Un marin héla le capitaine du haut du grand mât.

— Des voiles à l’ouest !

Aussitôt Maquesta et Koraf sortirent leurs longues-vues et les braquèrent sur l’horizon. Les compagnons échangèrent des regards inquiets et se regroupèrent sur le pont. Même Raistlin sortit de sous la bâche. Ses yeux dorés scrutèrent l’ouest.

— Un navire ? murmura Maquesta à Koraf.

— Non, grogna le minotaure. Un nuage. Mais il file vite, très vite. Je n’ai jamais vu ça.

Le petit point sombre qui se détachait sur le fond du ciel grandit, et avec lui, d’autres taches devinrent visibles à l’œil nu.

Tanis éprouva une douleur atroce, comme si une épée lui transperçait la poitrine. Il avait si mal qu’il dut se raccrocher à Caramon pour ne pas tomber. Les autres le regardèrent avec anxiété.

Le guerrier l’entoura d’un bras protecteur pour le réconforter. Tanis, lui, avait compris ce qui arrivait. Il savait qui fondait sur eux.

3 Les ténèbres s’épaississent

— Ce sont des dragons, dit Raistlin en se plaçant près de son frère. Il y en a cinq, je crois.

— Des dragons ! s’exclama Maquesta en se frappant la poitrine. Hissez toutes les voiles !

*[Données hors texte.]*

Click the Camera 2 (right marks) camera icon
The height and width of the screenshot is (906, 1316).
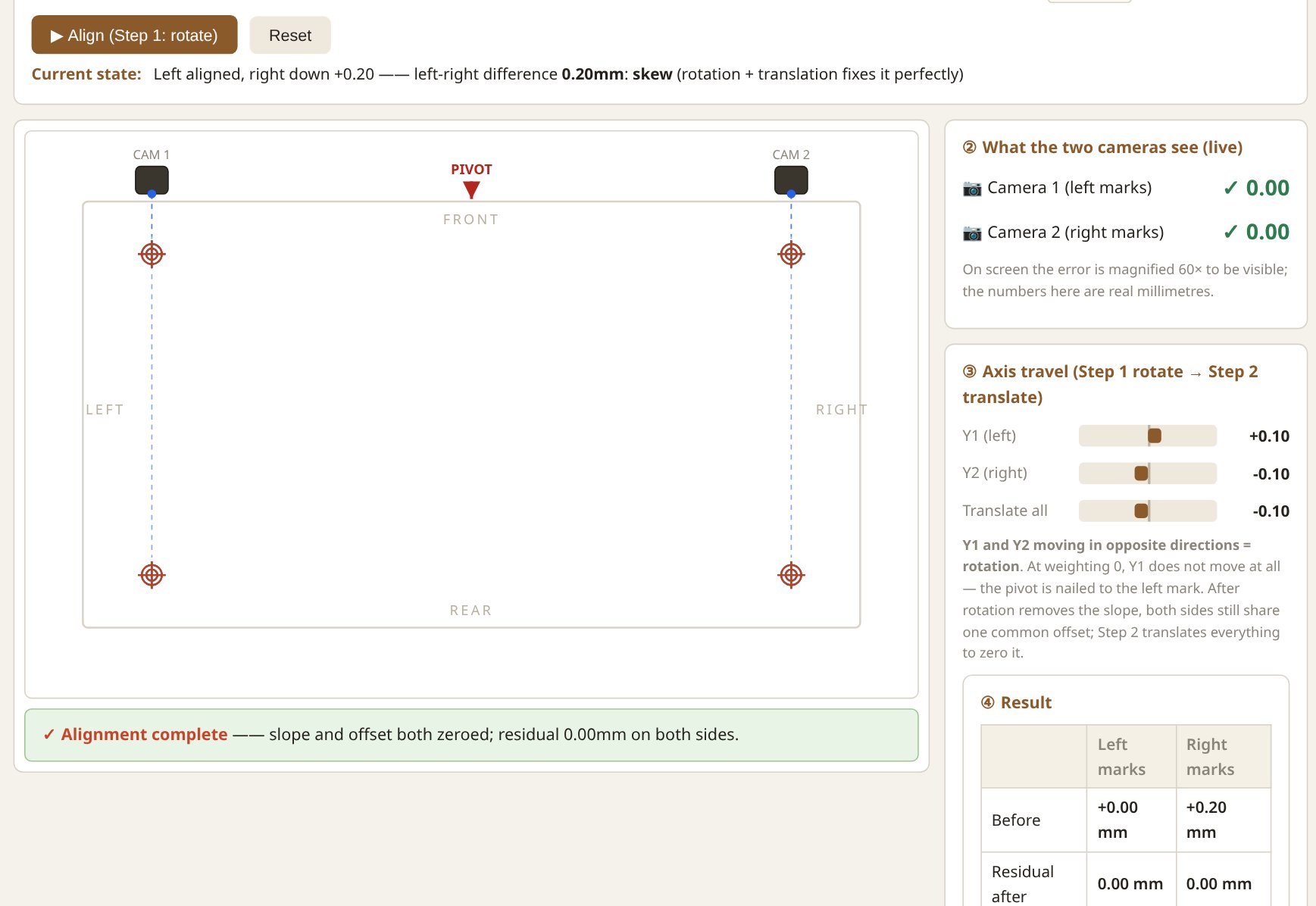972,233
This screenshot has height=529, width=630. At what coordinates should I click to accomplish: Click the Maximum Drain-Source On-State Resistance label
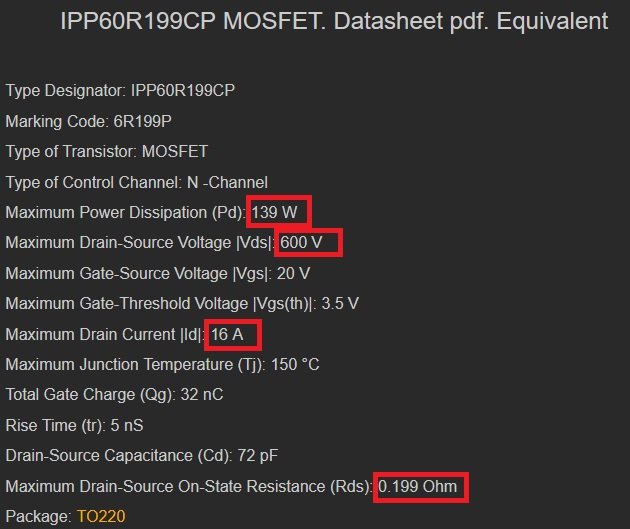tap(188, 487)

Immobile, l’équipage au complet resta les yeux rivés sur l’ouest, dans l’attente craintive de ce qui approchait. Maquesta haussa le ton et répéta ses ordres. Ne pensant qu’à son cher bateau, elle n’avait rien perdu de son énergie ni de son calme, alors que la terreur des dragons s’était déjà insinuée parmi ses hommes. Quelques-uns s’exécutèrent par automatisme, les autres les suivirent sous l’impulsion du fouet de Koraf.

Un peu plus tard, les grandes voiles s’arc-boutaient sous le vent dans le grincement des gréements.

— Reste en lisière de la tempête ! hurla Maquesta au timonier.

Berem opina, mais à l’expression absente de son visage, on pouvait se demander s’il avait vraiment entendu.

En tout cas, le Perechon, poussé par une brise brumeuse, voguait à vive allure, longeant le cyclone perpétuel qui isolait la Mer de Sang.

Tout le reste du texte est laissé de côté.